Copy out each line of the data that contains "under".

__Source material__
------------------------------

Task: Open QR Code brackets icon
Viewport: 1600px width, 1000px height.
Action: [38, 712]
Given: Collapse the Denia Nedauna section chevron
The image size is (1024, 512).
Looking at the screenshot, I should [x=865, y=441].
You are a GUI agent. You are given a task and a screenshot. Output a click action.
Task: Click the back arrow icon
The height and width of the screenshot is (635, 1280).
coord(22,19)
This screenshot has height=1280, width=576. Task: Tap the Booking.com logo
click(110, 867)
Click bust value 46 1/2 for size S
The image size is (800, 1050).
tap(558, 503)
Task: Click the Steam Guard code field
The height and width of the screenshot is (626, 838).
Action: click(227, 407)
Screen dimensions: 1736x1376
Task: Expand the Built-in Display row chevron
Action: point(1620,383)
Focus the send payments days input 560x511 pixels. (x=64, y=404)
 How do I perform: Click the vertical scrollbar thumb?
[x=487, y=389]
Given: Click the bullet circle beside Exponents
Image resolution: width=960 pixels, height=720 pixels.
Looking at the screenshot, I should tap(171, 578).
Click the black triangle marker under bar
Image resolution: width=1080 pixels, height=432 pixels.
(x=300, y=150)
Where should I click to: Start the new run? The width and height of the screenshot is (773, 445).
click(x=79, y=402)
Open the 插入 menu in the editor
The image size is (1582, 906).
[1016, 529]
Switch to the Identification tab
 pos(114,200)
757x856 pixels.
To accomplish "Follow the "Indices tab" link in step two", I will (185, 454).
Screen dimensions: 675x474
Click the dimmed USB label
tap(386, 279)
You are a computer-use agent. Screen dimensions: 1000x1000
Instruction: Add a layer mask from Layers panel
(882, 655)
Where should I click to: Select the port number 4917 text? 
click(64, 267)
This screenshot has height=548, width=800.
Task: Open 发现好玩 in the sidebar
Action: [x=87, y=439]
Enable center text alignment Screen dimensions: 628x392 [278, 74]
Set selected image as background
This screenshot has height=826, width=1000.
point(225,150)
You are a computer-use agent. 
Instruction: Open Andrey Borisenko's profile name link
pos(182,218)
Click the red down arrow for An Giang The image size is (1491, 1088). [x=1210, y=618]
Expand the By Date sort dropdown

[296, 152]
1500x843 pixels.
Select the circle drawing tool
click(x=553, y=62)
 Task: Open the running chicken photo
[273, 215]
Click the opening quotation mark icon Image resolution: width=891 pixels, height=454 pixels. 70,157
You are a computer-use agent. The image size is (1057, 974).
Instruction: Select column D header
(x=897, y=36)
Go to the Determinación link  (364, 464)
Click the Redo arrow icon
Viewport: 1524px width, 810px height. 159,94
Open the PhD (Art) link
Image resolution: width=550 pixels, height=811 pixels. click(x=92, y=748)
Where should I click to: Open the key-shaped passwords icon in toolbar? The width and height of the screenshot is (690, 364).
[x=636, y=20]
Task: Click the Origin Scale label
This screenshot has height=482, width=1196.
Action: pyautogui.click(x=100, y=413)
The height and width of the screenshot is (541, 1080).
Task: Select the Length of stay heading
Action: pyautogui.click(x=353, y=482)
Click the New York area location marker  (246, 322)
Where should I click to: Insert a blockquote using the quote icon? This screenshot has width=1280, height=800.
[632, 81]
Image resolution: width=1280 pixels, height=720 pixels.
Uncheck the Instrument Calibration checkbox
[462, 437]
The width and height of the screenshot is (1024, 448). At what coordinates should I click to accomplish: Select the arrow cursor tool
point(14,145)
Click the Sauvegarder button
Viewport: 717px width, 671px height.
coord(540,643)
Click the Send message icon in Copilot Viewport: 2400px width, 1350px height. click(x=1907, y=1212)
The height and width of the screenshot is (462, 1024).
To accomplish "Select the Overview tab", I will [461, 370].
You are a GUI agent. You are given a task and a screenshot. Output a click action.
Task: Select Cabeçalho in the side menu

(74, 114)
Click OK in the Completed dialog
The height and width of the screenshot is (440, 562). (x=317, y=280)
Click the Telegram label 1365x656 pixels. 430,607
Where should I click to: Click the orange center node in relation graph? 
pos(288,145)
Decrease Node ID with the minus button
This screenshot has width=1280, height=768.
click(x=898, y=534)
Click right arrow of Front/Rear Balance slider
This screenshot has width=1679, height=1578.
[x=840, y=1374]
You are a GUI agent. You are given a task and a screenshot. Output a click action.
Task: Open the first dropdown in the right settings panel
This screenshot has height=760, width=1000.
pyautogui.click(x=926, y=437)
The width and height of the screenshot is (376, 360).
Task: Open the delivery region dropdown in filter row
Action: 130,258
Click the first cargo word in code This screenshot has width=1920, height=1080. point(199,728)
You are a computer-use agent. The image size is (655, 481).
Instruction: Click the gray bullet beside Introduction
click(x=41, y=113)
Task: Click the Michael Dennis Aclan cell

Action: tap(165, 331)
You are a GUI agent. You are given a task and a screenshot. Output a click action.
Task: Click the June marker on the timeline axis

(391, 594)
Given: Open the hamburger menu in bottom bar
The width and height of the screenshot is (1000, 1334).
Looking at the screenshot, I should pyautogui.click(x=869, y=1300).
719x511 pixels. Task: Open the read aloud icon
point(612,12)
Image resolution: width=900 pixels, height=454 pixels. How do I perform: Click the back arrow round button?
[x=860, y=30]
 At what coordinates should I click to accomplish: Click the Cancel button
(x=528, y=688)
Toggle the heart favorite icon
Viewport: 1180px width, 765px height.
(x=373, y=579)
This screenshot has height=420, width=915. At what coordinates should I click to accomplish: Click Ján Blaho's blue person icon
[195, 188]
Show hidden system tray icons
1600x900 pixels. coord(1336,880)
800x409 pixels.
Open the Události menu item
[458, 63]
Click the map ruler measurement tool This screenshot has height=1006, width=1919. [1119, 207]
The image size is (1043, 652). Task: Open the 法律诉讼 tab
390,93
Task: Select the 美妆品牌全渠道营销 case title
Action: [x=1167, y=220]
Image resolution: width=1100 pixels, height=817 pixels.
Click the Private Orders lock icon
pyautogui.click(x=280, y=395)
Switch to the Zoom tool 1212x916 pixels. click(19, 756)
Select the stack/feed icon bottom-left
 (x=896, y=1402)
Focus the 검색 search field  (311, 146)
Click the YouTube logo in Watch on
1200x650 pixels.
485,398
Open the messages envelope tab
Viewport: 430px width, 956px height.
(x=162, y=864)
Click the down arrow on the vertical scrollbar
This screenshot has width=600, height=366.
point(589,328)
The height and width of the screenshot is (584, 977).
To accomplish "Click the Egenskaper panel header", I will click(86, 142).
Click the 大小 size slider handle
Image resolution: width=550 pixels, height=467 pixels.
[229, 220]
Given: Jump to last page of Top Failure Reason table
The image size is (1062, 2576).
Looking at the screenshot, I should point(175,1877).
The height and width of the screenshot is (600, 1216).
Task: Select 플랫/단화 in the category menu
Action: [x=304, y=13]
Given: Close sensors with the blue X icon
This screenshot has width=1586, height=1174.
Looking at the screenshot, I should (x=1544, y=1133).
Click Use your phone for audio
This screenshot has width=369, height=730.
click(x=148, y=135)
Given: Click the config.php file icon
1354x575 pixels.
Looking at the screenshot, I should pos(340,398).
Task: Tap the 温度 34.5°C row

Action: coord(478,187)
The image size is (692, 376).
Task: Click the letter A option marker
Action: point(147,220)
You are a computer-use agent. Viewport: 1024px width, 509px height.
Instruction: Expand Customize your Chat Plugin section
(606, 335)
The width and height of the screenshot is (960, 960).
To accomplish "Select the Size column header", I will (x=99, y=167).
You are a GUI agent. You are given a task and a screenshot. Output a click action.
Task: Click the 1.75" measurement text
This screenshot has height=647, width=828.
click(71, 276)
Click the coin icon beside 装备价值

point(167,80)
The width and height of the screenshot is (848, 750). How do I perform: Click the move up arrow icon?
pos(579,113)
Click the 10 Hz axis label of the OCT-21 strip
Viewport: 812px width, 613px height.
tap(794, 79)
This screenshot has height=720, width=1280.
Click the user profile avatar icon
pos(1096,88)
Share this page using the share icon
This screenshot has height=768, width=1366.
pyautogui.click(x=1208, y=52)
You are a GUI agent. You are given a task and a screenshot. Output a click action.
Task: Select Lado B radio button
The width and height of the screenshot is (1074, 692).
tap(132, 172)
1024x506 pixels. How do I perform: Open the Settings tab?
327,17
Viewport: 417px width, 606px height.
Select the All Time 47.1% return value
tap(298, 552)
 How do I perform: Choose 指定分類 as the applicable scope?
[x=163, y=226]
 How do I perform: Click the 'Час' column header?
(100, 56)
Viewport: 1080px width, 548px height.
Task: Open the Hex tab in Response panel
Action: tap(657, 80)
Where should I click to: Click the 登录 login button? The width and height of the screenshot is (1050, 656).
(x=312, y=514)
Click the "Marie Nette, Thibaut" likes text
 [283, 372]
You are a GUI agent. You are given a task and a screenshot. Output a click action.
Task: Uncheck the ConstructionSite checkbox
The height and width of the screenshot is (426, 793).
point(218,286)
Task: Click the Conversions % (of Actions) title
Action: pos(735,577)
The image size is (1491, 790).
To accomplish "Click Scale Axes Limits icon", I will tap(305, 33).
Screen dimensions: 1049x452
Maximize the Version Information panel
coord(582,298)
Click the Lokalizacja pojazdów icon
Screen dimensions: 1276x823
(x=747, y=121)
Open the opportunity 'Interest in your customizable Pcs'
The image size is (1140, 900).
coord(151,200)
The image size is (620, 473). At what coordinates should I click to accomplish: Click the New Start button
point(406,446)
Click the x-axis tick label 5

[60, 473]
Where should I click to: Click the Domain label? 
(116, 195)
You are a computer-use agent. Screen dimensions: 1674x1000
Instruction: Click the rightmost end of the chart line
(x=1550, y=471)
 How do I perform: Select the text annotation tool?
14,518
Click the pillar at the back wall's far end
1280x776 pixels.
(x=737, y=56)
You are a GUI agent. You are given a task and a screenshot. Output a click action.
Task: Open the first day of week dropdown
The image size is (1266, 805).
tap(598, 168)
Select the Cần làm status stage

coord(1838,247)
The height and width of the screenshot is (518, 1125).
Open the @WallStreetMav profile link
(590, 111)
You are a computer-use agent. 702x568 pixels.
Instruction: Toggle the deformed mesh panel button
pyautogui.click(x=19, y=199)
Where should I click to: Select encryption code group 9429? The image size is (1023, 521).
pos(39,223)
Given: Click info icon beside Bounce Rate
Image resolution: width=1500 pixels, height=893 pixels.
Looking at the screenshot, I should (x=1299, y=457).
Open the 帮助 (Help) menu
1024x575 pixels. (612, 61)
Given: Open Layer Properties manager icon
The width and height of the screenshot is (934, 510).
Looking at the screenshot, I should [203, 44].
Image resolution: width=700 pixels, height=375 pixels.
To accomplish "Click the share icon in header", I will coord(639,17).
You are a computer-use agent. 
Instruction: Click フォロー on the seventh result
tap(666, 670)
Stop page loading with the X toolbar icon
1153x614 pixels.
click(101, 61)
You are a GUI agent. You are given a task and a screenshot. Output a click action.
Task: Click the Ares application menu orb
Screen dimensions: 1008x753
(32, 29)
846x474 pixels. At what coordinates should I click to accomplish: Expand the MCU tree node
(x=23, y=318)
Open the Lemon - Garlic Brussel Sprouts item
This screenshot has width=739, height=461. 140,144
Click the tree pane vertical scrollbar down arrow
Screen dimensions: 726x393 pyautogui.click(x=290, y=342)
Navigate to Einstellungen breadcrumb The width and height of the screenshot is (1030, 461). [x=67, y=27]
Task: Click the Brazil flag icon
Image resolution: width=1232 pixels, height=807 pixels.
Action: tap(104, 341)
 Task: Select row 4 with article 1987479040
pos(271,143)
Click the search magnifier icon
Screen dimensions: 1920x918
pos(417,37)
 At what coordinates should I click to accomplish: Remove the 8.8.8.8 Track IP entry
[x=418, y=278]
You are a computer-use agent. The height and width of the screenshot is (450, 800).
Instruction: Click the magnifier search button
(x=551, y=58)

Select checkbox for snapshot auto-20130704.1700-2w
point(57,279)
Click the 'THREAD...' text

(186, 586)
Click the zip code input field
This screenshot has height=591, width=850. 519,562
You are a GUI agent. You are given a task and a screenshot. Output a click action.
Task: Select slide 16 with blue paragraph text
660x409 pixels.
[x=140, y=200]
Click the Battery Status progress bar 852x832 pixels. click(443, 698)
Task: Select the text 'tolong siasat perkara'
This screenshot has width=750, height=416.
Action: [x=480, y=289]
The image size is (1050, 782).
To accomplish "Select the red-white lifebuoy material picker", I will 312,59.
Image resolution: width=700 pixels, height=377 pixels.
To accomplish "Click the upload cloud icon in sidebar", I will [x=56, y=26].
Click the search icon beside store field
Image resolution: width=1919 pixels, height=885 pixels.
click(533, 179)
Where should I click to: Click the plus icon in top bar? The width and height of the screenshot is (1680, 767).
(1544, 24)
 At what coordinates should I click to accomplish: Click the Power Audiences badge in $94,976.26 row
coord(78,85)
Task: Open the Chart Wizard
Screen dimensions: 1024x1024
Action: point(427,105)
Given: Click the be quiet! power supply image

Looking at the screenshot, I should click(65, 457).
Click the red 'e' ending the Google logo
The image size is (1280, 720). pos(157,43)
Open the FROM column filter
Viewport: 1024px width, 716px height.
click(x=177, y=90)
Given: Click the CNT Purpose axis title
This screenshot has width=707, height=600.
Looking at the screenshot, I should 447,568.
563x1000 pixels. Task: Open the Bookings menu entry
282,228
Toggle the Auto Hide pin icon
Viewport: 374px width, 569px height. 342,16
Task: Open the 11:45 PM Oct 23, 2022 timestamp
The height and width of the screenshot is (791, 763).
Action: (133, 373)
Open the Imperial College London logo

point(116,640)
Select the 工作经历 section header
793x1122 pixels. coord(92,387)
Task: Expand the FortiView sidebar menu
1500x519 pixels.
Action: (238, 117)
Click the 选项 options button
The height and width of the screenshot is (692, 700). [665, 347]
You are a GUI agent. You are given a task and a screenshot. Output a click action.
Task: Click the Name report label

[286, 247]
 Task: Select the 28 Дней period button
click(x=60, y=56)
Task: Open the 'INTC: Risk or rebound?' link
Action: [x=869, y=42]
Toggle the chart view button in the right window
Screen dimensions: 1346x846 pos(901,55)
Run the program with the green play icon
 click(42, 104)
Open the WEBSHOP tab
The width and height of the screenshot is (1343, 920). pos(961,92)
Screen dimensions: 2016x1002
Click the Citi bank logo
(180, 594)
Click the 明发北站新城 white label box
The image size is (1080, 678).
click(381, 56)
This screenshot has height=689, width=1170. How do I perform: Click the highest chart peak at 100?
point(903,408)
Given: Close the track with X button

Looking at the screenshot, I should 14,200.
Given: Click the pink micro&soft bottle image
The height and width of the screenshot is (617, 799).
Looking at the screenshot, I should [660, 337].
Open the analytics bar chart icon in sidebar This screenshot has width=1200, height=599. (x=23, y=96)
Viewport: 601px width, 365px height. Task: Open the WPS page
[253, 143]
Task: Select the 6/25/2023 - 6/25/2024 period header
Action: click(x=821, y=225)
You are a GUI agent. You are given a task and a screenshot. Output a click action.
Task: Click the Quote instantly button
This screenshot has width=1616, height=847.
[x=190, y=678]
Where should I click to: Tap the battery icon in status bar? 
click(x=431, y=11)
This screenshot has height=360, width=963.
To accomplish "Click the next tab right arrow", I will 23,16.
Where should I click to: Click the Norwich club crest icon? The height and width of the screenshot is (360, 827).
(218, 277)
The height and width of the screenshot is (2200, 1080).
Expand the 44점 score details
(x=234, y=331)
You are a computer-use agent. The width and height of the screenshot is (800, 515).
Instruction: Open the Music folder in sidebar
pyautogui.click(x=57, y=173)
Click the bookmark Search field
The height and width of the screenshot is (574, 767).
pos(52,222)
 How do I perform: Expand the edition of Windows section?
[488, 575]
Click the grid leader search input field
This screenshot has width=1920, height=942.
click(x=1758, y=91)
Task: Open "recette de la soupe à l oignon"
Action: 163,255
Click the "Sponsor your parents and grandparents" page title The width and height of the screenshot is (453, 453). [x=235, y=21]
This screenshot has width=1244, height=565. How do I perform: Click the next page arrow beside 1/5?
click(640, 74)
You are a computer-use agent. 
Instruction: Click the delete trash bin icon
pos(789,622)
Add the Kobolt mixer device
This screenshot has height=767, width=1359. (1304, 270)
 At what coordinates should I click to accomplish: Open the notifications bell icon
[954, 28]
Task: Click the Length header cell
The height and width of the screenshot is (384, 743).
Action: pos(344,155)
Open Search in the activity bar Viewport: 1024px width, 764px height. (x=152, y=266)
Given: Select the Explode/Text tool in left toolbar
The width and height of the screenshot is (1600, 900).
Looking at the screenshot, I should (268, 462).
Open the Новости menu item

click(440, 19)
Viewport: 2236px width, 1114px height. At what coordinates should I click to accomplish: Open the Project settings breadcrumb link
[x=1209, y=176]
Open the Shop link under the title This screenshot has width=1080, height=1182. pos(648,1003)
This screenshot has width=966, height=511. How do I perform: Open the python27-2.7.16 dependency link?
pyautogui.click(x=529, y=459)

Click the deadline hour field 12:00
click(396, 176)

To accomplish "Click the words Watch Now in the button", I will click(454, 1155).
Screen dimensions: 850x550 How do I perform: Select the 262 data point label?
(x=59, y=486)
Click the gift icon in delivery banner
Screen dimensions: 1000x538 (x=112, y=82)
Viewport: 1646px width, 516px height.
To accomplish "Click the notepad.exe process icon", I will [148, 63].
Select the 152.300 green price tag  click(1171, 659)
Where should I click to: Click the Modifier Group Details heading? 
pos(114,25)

------------------------------

__Exercise output__
Click the black triangle marker under bar
Open the Shop link under the title This screenshot has width=1080, height=1182. pos(648,1003)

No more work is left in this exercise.